Author: Josh Patterson
Date: January 26th, 2022
Other entries in this series:
In our last article The ACME Tool Co. team collectively established their goals and business constraints for their predictive maintenance pilot program.
In part 2 of this series, ACME Tool Co. data science (ATDS) team starts their journey managing and analyzing the machine failure sensor data.
Key Take Aways:
The ATDS team knows what their requirements are, now let's introduce the sensor dataset the company provided the ATDS team for the predictive maintenance pilot project.
The dataset we will use for this post is the AI4I 2020 Predictive Maintenance Dataset Data Set from the UCI Machine Learning Repository.
The associated publication released with the dataset goes on to explain their rationale for using synthetic data:
"Since real predictive maintenance datasets are generally difficult to obtain and in particular difficult to publish, we present and provide a synthetic dataset that reflects real predictive maintenance encountered in industry to the best of our knowledge."
"Explainable Artificial Intelligence for Predictive Maintenance Applications", Stephan Matzka, Third International Conference on Artificial Intelligence for Industries (AI4I 2020), 2020 (in press)
Likewise, for our ACME Tool Co. blog series, we will use this dataset for analyis and modeling as it is available yet realistic.
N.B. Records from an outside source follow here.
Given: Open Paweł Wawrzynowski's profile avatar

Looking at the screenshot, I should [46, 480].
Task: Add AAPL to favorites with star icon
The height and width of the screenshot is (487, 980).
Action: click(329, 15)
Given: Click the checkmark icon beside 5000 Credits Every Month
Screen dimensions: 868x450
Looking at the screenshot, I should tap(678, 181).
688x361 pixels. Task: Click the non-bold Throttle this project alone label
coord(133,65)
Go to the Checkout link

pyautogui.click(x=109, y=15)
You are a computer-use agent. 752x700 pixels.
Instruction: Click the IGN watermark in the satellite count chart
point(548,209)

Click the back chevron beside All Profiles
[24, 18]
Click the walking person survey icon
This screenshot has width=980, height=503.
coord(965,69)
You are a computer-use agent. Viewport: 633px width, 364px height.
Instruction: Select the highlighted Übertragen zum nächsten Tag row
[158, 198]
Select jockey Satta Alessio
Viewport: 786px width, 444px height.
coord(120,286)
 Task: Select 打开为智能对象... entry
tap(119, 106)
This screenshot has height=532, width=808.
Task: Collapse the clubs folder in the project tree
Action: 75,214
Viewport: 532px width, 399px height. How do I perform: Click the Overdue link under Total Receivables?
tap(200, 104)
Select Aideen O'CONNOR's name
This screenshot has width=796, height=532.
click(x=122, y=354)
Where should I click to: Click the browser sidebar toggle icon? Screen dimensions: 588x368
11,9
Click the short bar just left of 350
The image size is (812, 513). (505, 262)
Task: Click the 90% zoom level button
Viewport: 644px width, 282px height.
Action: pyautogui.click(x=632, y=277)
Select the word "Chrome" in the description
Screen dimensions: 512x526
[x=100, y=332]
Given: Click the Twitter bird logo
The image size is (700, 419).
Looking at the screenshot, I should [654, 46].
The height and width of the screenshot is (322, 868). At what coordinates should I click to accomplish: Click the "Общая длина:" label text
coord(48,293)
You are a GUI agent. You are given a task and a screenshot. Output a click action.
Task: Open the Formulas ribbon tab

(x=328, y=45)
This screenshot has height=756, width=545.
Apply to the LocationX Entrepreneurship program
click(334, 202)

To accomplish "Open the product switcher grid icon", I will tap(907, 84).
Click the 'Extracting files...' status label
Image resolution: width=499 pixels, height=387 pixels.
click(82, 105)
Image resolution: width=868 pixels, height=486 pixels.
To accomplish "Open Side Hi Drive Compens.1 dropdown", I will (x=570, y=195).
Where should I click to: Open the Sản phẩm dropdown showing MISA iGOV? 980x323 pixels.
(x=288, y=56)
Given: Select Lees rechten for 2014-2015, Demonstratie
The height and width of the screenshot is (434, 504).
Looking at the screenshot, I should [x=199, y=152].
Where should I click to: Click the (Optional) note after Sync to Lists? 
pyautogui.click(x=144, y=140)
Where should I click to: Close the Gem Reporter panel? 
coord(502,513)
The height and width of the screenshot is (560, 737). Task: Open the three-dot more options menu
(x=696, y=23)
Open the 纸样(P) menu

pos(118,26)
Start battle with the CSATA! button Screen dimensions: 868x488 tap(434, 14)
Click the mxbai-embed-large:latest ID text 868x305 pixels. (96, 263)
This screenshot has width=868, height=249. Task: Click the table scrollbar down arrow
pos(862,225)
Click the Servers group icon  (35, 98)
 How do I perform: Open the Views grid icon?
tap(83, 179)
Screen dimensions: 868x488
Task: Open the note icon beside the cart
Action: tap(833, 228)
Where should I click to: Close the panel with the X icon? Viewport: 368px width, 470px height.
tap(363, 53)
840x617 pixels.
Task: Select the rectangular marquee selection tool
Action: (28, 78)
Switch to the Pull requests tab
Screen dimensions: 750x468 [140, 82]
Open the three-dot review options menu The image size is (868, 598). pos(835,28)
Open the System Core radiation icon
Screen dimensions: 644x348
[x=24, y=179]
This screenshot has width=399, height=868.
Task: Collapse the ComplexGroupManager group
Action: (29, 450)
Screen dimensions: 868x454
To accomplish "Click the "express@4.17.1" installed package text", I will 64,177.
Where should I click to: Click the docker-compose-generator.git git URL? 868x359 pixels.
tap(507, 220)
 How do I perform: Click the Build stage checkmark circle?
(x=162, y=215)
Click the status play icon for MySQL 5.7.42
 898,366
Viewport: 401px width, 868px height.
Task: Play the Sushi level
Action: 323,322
It's worth noting that this data is an aggregate of sensor data over time per machine. If we were working with the raw logs of sensor data then before modeling (if we desired a tabular data structure) we'd run some type of aggregation query across the logs to build a similar aggregate form of the sensor data. In this way, this aggregated form of sensor data is an appropriate and realistic dataset to work with in this scenario.
Right now we know little about what the data contains. Before we can do any data exploration (before any modeling work), we need to get some data management and analysis tooling up and running. Let's start with getting our data into an analytic platform that can handle our aggregated data or could continuously ingest sensor data if we had that.
In part 1 of this blog series the ACME Tool Co management team made it clear they had some constraints for the pilot:
The ACME Tool Co. pilot project needs to move fast to prove to the line of business that they can hit our ROI metrics in our operational contract.
This also means the the team needs to find a data platform in the cloud (because they can't bring in new on-premise hardware right now) that allows them to quickly prototype the pilot components while being scalable and cost-effective if the pilot program becomes a longer-term production system.
These constraints and timeline make the Snowflake Cloud Data Warehouse a great fit for data management and analytics components in this project.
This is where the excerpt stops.